WORK INSTRUCTIONS
Every record must be copied out exactly.

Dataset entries
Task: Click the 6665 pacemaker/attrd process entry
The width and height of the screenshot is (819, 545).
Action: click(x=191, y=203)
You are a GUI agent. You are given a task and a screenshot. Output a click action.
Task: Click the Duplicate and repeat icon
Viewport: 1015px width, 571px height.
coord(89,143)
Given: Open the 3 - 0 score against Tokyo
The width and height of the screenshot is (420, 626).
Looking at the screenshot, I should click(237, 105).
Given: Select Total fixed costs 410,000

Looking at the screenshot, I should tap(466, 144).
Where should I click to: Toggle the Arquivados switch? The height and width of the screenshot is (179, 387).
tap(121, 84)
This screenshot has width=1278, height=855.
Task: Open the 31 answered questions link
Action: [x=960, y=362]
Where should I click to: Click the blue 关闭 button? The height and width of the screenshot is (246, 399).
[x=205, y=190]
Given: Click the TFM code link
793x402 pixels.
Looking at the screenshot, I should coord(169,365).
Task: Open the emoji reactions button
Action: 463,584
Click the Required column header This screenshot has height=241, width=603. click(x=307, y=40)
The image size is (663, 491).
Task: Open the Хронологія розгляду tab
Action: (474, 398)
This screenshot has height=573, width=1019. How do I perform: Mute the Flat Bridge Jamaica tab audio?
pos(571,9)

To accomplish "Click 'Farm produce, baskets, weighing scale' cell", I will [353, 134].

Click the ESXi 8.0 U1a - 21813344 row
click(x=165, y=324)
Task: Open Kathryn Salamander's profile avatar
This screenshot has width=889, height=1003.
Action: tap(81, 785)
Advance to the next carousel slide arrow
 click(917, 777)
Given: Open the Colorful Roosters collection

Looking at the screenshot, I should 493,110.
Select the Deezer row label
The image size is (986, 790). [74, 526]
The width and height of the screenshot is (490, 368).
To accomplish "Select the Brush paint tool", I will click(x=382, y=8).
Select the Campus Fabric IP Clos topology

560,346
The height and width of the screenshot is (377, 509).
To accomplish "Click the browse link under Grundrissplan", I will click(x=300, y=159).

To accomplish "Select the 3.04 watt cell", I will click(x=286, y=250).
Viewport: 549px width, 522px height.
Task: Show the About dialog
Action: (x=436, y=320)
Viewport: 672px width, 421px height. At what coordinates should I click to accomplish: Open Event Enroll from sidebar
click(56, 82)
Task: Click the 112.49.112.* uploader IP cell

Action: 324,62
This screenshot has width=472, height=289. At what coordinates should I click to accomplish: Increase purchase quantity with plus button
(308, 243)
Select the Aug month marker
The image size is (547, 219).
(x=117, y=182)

EXERCISE ANSWER
Task: Click the 6665 pacemaker/attrd process entry
The width and height of the screenshot is (819, 545).
Action: click(x=191, y=203)
You are a GUI agent. You are given a task and a screenshot. Output a click action.
Task: Click the Duplicate and repeat icon
Viewport: 1015px width, 571px height.
coord(89,143)
Given: Open the 3 - 0 score against Tokyo
The width and height of the screenshot is (420, 626).
Looking at the screenshot, I should click(237, 105).
Given: Select Total fixed costs 410,000

Looking at the screenshot, I should tap(466, 144).
Where should I click to: Toggle the Arquivados switch? The height and width of the screenshot is (179, 387).
tap(121, 84)
This screenshot has width=1278, height=855.
Task: Open the 31 answered questions link
Action: [x=960, y=362]
Where should I click to: Click the blue 关闭 button? The height and width of the screenshot is (246, 399).
[x=205, y=190]
Given: Click the TFM code link
793x402 pixels.
Looking at the screenshot, I should coord(169,365).
Task: Open the emoji reactions button
Action: 463,584
Click the Required column header This screenshot has height=241, width=603. click(x=307, y=40)
The image size is (663, 491).
Task: Open the Хронологія розгляду tab
Action: (474, 398)
This screenshot has height=573, width=1019. How do I perform: Mute the Flat Bridge Jamaica tab audio?
pos(571,9)

To accomplish "Click 'Farm produce, baskets, weighing scale' cell", I will [353, 134].

Click the ESXi 8.0 U1a - 21813344 row
click(x=165, y=324)
Task: Open Kathryn Salamander's profile avatar
This screenshot has width=889, height=1003.
Action: tap(81, 785)
Advance to the next carousel slide arrow
 click(917, 777)
Given: Open the Colorful Roosters collection

Looking at the screenshot, I should 493,110.
Select the Deezer row label
The image size is (986, 790). [74, 526]
The width and height of the screenshot is (490, 368).
To accomplish "Select the Brush paint tool", I will click(x=382, y=8).
Select the Campus Fabric IP Clos topology

560,346
The height and width of the screenshot is (377, 509).
To accomplish "Click the browse link under Grundrissplan", I will click(x=300, y=159).

To accomplish "Select the 3.04 watt cell", I will click(x=286, y=250).
Viewport: 549px width, 522px height.
Task: Show the About dialog
Action: (x=436, y=320)
Viewport: 672px width, 421px height. At what coordinates should I click to accomplish: Open Event Enroll from sidebar
click(56, 82)
Task: Click the 112.49.112.* uploader IP cell

Action: 324,62
This screenshot has width=472, height=289. At what coordinates should I click to accomplish: Increase purchase quantity with plus button
(308, 243)
Select the Aug month marker
The image size is (547, 219).
(x=117, y=182)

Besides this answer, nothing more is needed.